The benefits of chiropractic care both in human suffering level and economic savings is well documented and recommended by multiple government agencies. I still don’t understand why the chiropractic profession is not getting more referrals from the medical profession. Going back to the patient in the first paragraph, in her words she lost 2 years of her life and had lost hope of ever being able to function and doing the most basic activities like walking with her husband or sitting in a restaurant. My bias is that she should have been referred for chiropractic care after the pain lasted for 2 weeks while following her PCPs advice. When the pain persisted and multiple therapies failed, at the very least her PCP could have said I don’t know much about chiropractic health care, but since you are not feeling better why don’t you give it a try.
I don’t fault the present generation of medical doctors. Chiropractic care is not part of their educational curriculum. I have seen this first hand. For eight (8) years family practice residents first at University of Vermont and then Tufts had a one (1) day rotation at my office. I asked each resident in all your years of medical school and residency how much did they learn about chiropractic health care. The answer across the board was “nothing”. Then I’d ask how much did they learn about the musculoskeletal system? The answer across the board this time was “not much”. Then I’d ask my final question which was how many vertebrae are in the spine? In 8 years only 1 Family Practice Resident was able to rattle off the correct answer which is 24.

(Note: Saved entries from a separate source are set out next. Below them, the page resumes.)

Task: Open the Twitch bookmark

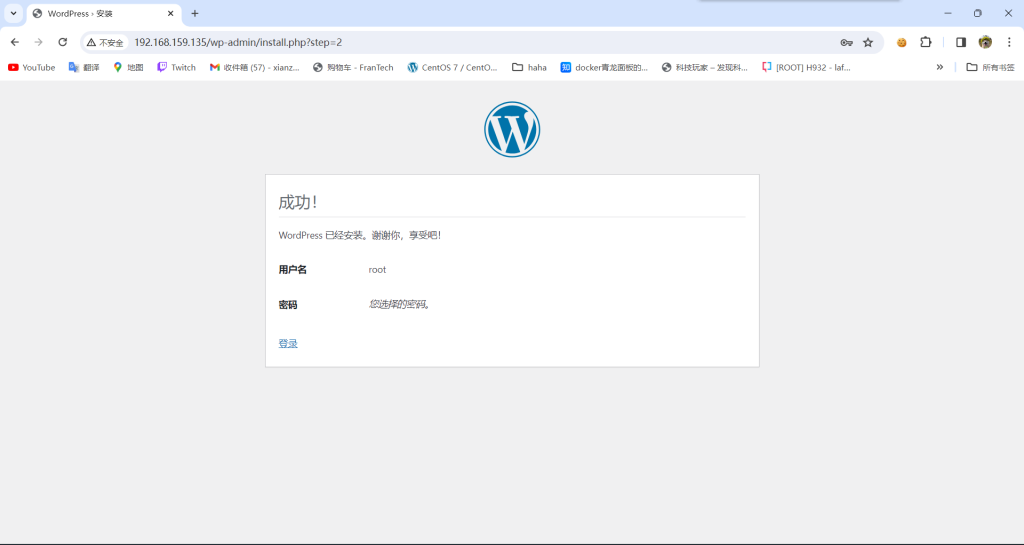Action: (x=176, y=67)
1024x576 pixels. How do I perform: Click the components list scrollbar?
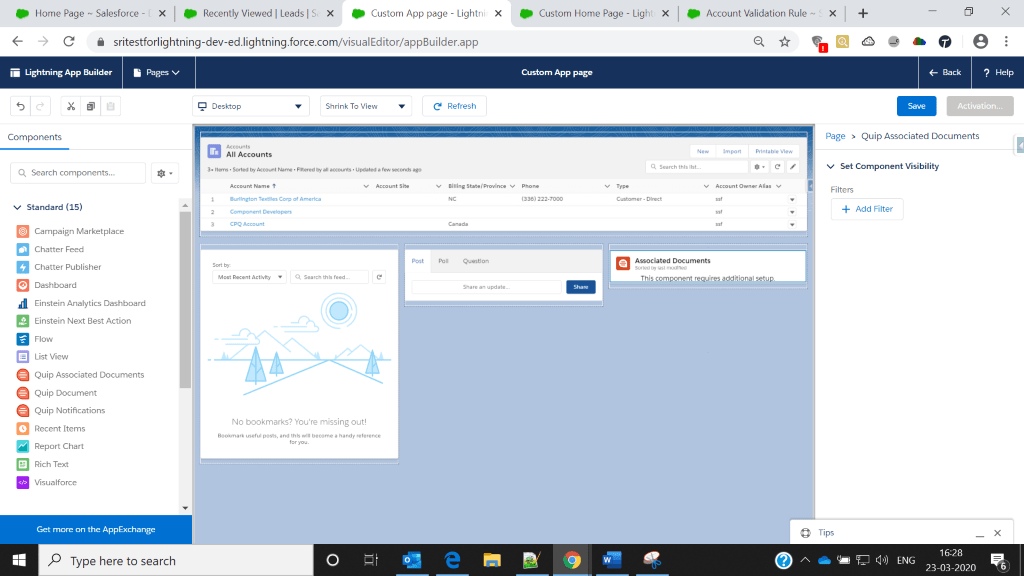[x=185, y=300]
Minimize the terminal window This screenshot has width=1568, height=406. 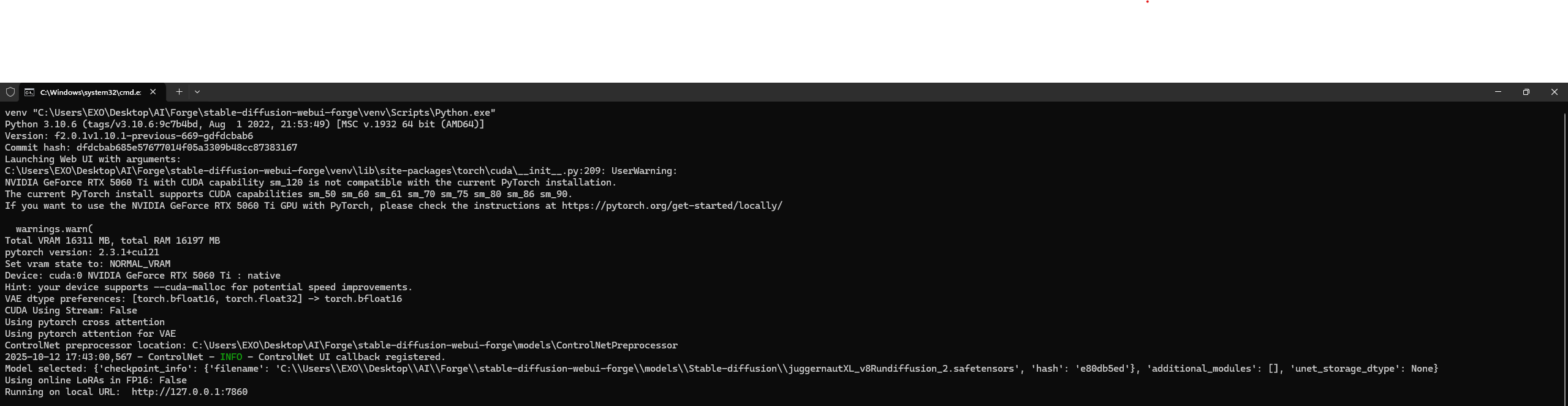pos(1498,92)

Then the medical resident spent the day with me watching me interact and treat my patients. At the end of the day across the residents would say how impressed they were. They didn’t realize the scope of chiropractic practice and the benefits of manipulation. My advice was always the same. When you finish your residencies and hang up your shingle to practice, meet a few chiropractors in your community, find one or two that you feel comfortable with and refer your patients to them. Unfortunately this type of rotation at a chiropractic office was and still is a rare event in the training of medical residents.
Hopefully you have read down this far. The only way your PCP is going to know about this new study (and historical guidelines) is if you share this article with them. Please email your PCP and attach this article. Ask if he/she has read the new JAMA study on the significant benefits of including chiropractic care in collaboration with “usual medical care” for patients with low back pain? If not the link is here: Effect of Usual Medical Care Plus Chiropractic Care vs Usual Medical Care Alone on Pain and Disability Among US Service Members With Low Back Pain: A Comparative Effectiveness Clinical Trial
Sharing this article with your PCP this will help build bridges between the two professions and the winner is you, the consumer of health care.